A few additional things that is worth paying attention to: while the general idea is that there is a primary site and a DR site, note that SRM (and most storage replication algorithms) support bidirectional replication so that both data centers can have production workloads and can be configured to failover one over the other. This is why some customers are using these tools as a replacement for proper Campus solution in some circumstances. However, as we noted, this solution misses the key characteristics of a Campus solution (i.e. for example single stretched cluster and failover automation).

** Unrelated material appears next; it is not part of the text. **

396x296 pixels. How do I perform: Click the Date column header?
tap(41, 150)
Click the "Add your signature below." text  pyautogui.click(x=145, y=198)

Another important aspect to keep in mind is that the current SRM release (4.0) does not support the failback process out of the box (one may argue that many customers do not have processes in place to support that either). While some storage vendors (such as EMC) have developed scripts that make the failback process a bit easier, the fact is that it's painful and not built-in into the (current release of the) product. This ties back to the positioning discussion we have done already. If you want to use this solution for real DR purposes it may make sense to see a failback process as a project of its own. I have been working with a customer, as an example, that didn't even consider a failback process and, in case of such a catastrophic event that would trigger a DR response, the DR data center would become the production datacenter indefinitely. At the time of this writing the official failback procedure is to reconfigure SRM and create DR plans that are the exact mirror copy of the original DR plans. In that case you can push the red button and trigger a so called "scheduled DR event". This will of course account for another downtime of the entire infrastructure (but at least this time can be scheduled).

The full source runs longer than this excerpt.